The Alberta flood of 2013 was the most expensive disaster in Canadian history, costing the Canadian economy $4.8 billion in economic losses, says Barbara Turley-McIntyre of the Co-operators insurance company. “There must be a way that we can come up with adaptation plans that lower those numbers in future, being proactive rather than reactive,” she told The Canadian Press.
“The events related to climate change are not coming to an end,” Turley-McIntyre said. “I can’t give you hard numbers but I can say look at the trajectory that we’ve been on and assume that it’s going to continue.”
A recent survey by RBC says 74 per cent of Canadians agree that climate change will cause more extreme weather in future, but only 23 per cent are concerned about droughts or flooding. Just nine per cent have taken precautionary measures to protect their homes from extreme weather.
“This level of inactivity on the part of Canadians is concerning,” says Bob Sandford, chair of the Canadian Partnership Initiative of the UN Water for Life Decade. “You wouldn’t go out in a rainstorm without an umbrella. Why wouldn’t you try to safeguard your home from the weather, too?”
The survey also shows that Canadians are not aware that paved areas and concrete in urban settings puts a strain on municipal storm water systems. It found that 53 per cent of Canadians prefer a concrete driveway. Asked if they would be willing to change their driveways to a water permeable solution such as gravel or interlocking stones, 55 per cent said they still prefer concrete.
The survey also found that only 21 per cent of Canadians think that major investments in storm water management are necessary.
“This lack of public awareness makes it very difficult for municipalities to explain why investments in infrastructure are so urgent,” says Sandford. “The right infrastructure is our most critical defense against flooding.”
Canada also remains the only country in the G8 where homeowners can’t buy flood insurance.
RBC has launched a 10-year commitment called the Blue Water Project, designed to help protect water resources in urban areas. It says there are some small changes that homeowners can do around their homes that will have a big impact during heavy rain and snow storms.
Green spaces around the home will absorb water slowly into the ground and keep the water from rushing down storm sewers.
“Increasing the amount of vegetation around your home is simple, affordable and beautiful and it helps protect the quality of our water systems,” says RBC.
Eavestroughs should be cleaned out and downspouts should direct water as far away from the house as possible to avoid basement flooding. In municipalities where downspouts are connected to the storm water system, they should be disconnected and directed into the yard.
Clean leaves and debris out of the storm drains near your home, and during spring snow bank melts, chop away the ice covering drains to keep the water flowing.
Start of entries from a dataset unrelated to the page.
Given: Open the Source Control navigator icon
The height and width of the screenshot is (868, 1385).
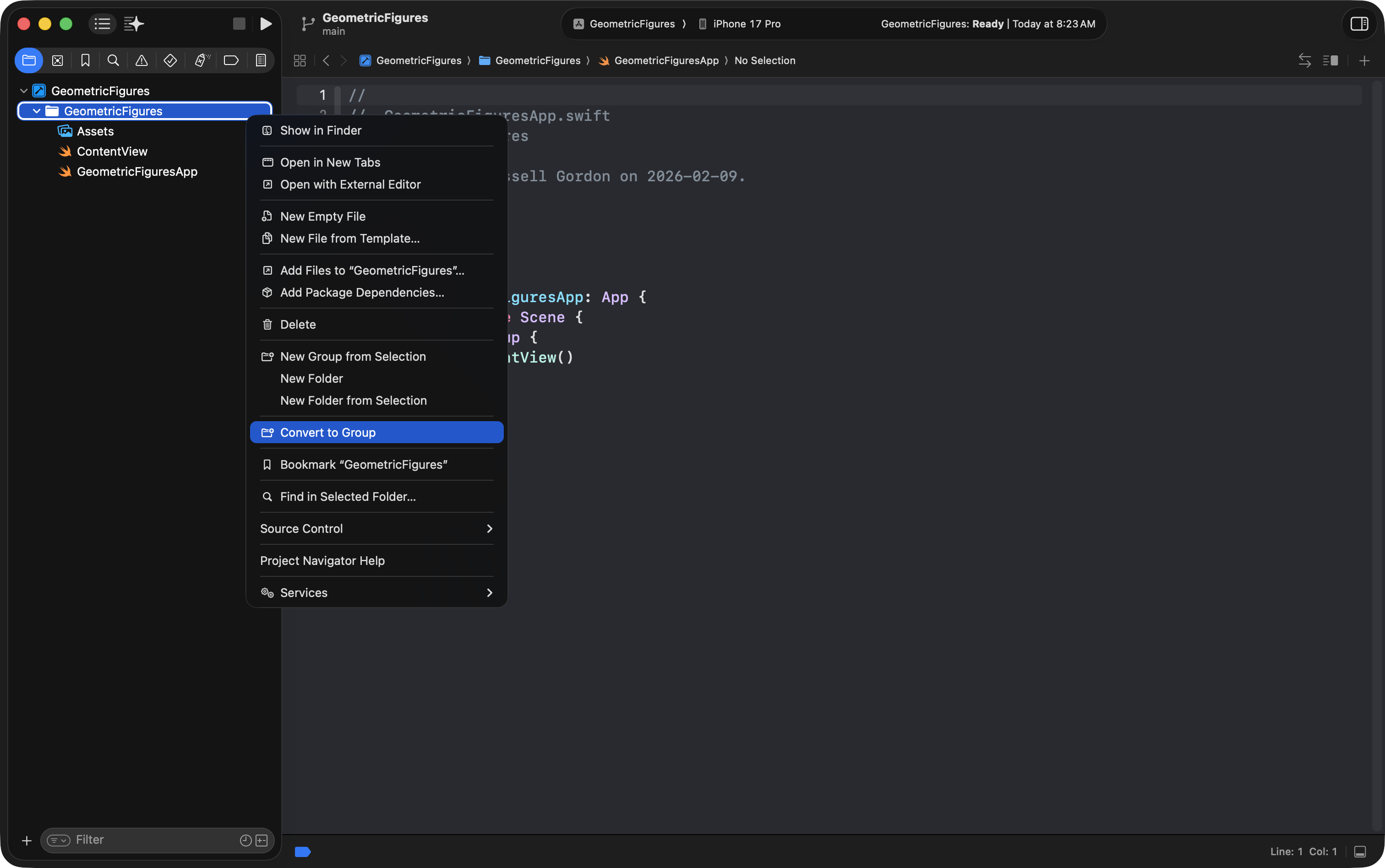Looking at the screenshot, I should (57, 60).
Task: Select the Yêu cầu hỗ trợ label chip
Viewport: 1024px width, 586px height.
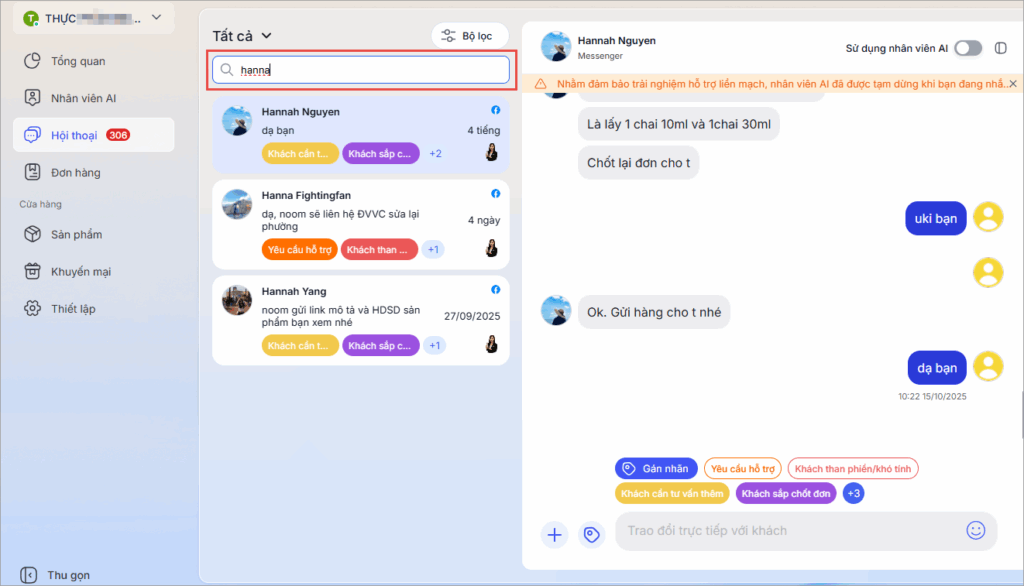Action: point(743,468)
Public Safety Canada suggests putting weather sealant around basement windows and the base of ground-level doors. If you have a basement, consider installing a sump pump and zero reverse flow valves in the floor drains.
The RBC survey says that more than 40 per cent of Canadians are aware of what water supply, sewage and storm water management systems service their homes.
The 2013 floods in Alberta have had a serious impact on an otherwise healthy real estate market. The Globe and Mail reports that areas where homes were impacted by the floods have seen prices drop by about 10 per cent, and in the hardest-hit areas, prices are down by 25 per cent or more. Almost 2,000 homes in 15 neighbourhoods have seen a market value reduction according to city assessment rolls, says the Globe and Mail.
While Canadians are largely unconcerned about the impact of severe rain and snow, there are some water issues that annoy us. The RBC survey says that people who water their lawns during a ban or drought, and people who water their lawns while it’s raining or just about to rain, annoy us the most. Other behaviours that bug us include people who waste water by hosing down their driveways, people who leave the faucet running in a public place such as a coffee shop or restaurant, those who shovel snow from their property on to the street and people who let street trash block storm sewer grates.